Excerpt to read Block Start

Sunday, 17 August 2014

Client 'Authority'



In 2002, unto the world was born Client; a wonderfully dark electroclash duo that gave us coolly delivered, emotionally sparse synth pop loaded with millenial ennui. Known only as Client A and Client B, their names and faces obscured by clever PR, they were a blank canvas on to which we could project a thousand thoughts, a cutting contrast to the excess and overwrought outpourings of those times.

But that was then and this is now. In the interim decade or so, there has been decidedly mixed fortunes. Client were, to the surprise of almost no one in the know, revealed to be Kate Holmes, from Technique, and Sara Blackwood, former Dubstar frontwoman. Celebrated as shiny indie darlings, with every Libertine and his dog lining up to collaborate, Client enjoyed an all too brief moment of commercial and fashion success before the backlash began. Facing accusations of nepotism; Kate is married to guitar band guru Alan McGee; and of anti-feminism, with their dead eye poses,  characterless personas and stage outfits bordering on fetishism leaving some commentators enraged, they seemed to fizzle out as quickly as they’d banged. Enjoying more success, relatively speaking, in Germany, they left Andy Fletcher's Toasted Hawaii in 2006 signed with Berlin based Out of Line soon after. Despite the release of two albums since, they have been seemingly absent from the UK scene. Members came and went, apparently interchangeable, with various reality show contestants and indie girls-for-hire types donning rubber dresses and rebranding themselves as Client whatever, like an electro Sugababes,  diluting the concept almost to farce.

Excerpt to read Block End

*Exercises*.
#1 Please rewrite the paragraph of the Client article beginning "In 2002, unto the world was born Client" in a shorter form, keeping its main facts.
#2 According to the Client article, which Berlin-based label did Client sign with after leaving Toasted Hawaii?
#3 Print the stretch of the Client article from "In 2002, unto" through "of those times.".

Data under study Block Start

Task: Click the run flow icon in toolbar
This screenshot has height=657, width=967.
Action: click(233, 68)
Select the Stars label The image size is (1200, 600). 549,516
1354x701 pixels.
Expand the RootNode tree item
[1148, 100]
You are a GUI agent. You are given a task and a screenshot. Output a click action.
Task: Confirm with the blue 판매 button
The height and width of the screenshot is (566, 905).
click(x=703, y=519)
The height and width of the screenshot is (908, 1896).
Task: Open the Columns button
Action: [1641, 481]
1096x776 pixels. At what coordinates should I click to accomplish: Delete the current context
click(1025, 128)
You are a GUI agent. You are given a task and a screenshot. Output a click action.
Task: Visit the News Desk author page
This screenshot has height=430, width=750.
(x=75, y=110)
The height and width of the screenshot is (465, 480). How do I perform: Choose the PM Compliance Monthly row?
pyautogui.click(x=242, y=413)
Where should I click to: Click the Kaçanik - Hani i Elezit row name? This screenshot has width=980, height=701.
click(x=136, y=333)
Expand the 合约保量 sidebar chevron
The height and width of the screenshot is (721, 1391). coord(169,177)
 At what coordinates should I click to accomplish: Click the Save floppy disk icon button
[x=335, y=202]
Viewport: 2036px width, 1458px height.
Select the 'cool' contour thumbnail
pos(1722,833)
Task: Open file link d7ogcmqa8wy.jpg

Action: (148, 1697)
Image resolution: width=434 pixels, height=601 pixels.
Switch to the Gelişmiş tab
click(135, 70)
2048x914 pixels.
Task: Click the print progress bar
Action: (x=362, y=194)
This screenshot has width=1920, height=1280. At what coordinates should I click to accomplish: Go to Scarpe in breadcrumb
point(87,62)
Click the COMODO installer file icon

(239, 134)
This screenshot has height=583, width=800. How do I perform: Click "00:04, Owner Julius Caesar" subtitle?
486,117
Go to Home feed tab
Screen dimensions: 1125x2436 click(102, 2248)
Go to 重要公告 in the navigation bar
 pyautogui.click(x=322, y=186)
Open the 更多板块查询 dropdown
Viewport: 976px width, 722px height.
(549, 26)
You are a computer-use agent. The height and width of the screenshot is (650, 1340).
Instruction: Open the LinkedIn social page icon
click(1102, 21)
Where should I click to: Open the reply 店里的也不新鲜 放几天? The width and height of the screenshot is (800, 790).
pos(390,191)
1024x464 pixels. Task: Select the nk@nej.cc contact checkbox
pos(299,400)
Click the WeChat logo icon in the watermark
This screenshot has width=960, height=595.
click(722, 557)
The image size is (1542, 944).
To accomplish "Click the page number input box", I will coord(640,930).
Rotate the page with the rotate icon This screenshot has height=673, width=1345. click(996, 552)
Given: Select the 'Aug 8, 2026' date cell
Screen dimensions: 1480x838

Data under study Block End

*Answers per task*.
#1 Client, a dark electroclash duo, appeared in 2002 with cool, emotionally sparse synth pop full of ennui. Known only as Client A and Client B, with their names and faces hidden by clever PR, they were a blank canvas for listeners' thoughts and a sharp contrast to the excess of those times.

#2 Out of Line.

#3
In 2002, unto the world was born Client; a wonderfully dark electroclash duo that gave us coolly delivered, emotionally sparse synth pop loaded with millenial ennui. Known only as Client A and Client B, their names and faces obscured by clever PR, they were a blank canvas on to which we could project a thousand thoughts, a cutting contrast to the excess and overwrought outpourings of those times.